The OCG is the original version of Yu-Gi-Oh, being played in Japan, China, Korea, and countries close to those areas. The TCG is a version of that game played everywhere else in the world but at a delay.

You see, the TCG gets cards later than the OCG, with booster boxes releasing on a delayed schedule which means that the entire meta has a delay to it.

Sometimes cards are released in the OCG that aren’t released in the TCG for years, and sometimes it happens the other way around like with the Burning Abyss series of cards. 

Since the entire meta is different too, this means that the ban list is just an entirely different beast.
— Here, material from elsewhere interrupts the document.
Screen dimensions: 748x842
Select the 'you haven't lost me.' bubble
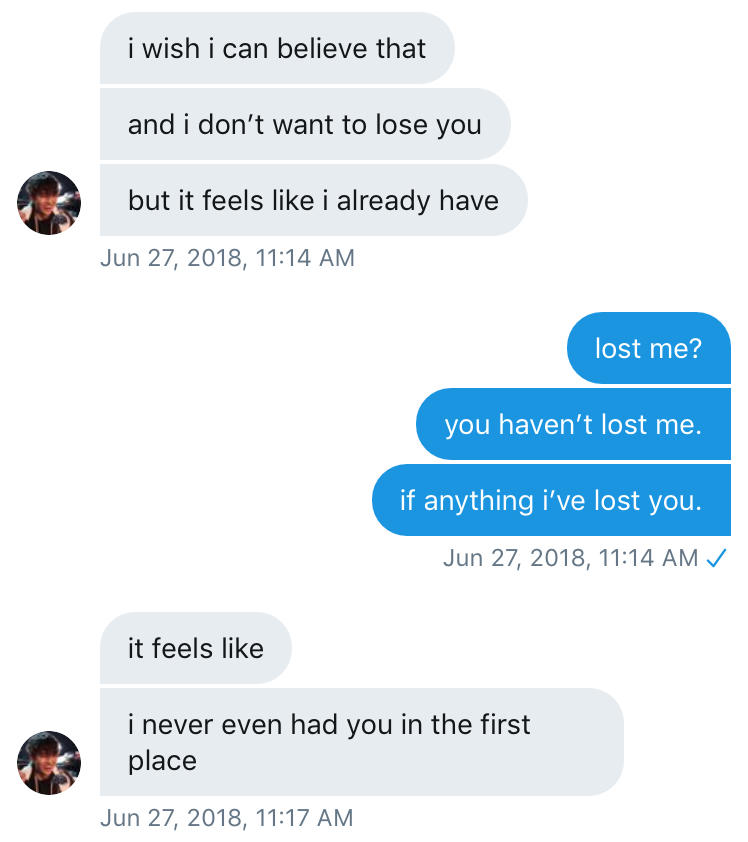tap(573, 424)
Cards that are seen as too powerful in one region are seen as being fair and balanced in another, and this changes which decks are the most powerful.

The OCG also has much wider access to powerful cards like Lightning Storm since the TCG often replaces these cards in structure decks with another less powerful card.

Glossary Of Terms

  • Aggro: A deck created specifically to do as much damage as possible to your opponent
  • Archetype: A deck that has common theming and the ability to be combined
  • Beatdown: A deck that continuously attacks your opponent with the aim of doing as much damage as it possibly can
  • Bomb: A card that changes the landscape of the game, and sometimes completely changes the outcome of the game
  • Bouncing: Bouncing usually refers to the act of returning a card already on the playing field to the hand of the owner
  • Brick: A useless card that you would rather have in your deck for resources than in your hand
  • Card Advantage: Card Advantage refers to a player having more available resources than another player, such as more cards in hand or more cards on the field of play.
  • Chain: A chain is a series of effects that have to resolve.
  • CCG: Collectible Card Game
  • Cheat: To cheat out a card refers to getting a card out without the usual means.
  • Combo: A combo refers to a number of cards that work well together, sometimes referred to as ‘Synergy’.
  • Constructed: A format in which you make your own deck
  • Control Deck: A control deck is a deck that uses floodgates, and that aims to prevent your opponent from doing anything that you don’t want them to do.
  • Draft: A format in which you open packs and build a deck only out of the cards that you get out of those packs
  • Engine: A reusable effect that usually helps to facilitate a combo or a synergy.
  • Floodgate: A card that prevents your opponent from playing cards. The effectiveness and nature of a floodgate can vary by the game.
  • In Response: A card that reacts to the activation of another card and usually results in a chain.
  • LGS: Local Game Store
  • Limited: Limited formats are formats such as Draft and Sealed.
  • Main Deck: The deck that you’ve put together to play with. The exact opposite to a side deck.
  • Meta Game: The construction of the current competitive scene. This means that you know what the most powerful cards are in the current scene.
  • Mill: The act of sending a card from your deck to your graveyard or discard pile.
  • Mulligan: Discarding and redrawing cards.
  • Netdeck: To find a deck online and copy it
  • Nuke: To wipe the entire field
  • Phase: The current state of play. Some games have multiple phases, some don’t, but it’s usually used to denote what exactly you can do.
  • Play-Set: A set of the same card, usually the maximum amount allowed in the card game.
  • Resources: Whatever you use to play your cards. In games like Yu-Gi-Oh, this would be anything on the field or in your hand.
  • Rogue Deck: A deck that isn’t particularly meta-defining, but that is able to counter a specific strategy.
  • Side Deck: Siding is the act of swapping out cards in your deck between matches.
  • Slow Play: Taking too long to play out your turn.
  • Staples: Cards that you’ll see in almost any deck due to their power level.
  • Tier 1: The decks that dominate the competitive scene of a card game.
  • Top Deck: Drawing a card that can get you out of a difficult situation
  • Utility: Cards that have value in multiple different situations.
  • Vanilla: A card with no rules or effects.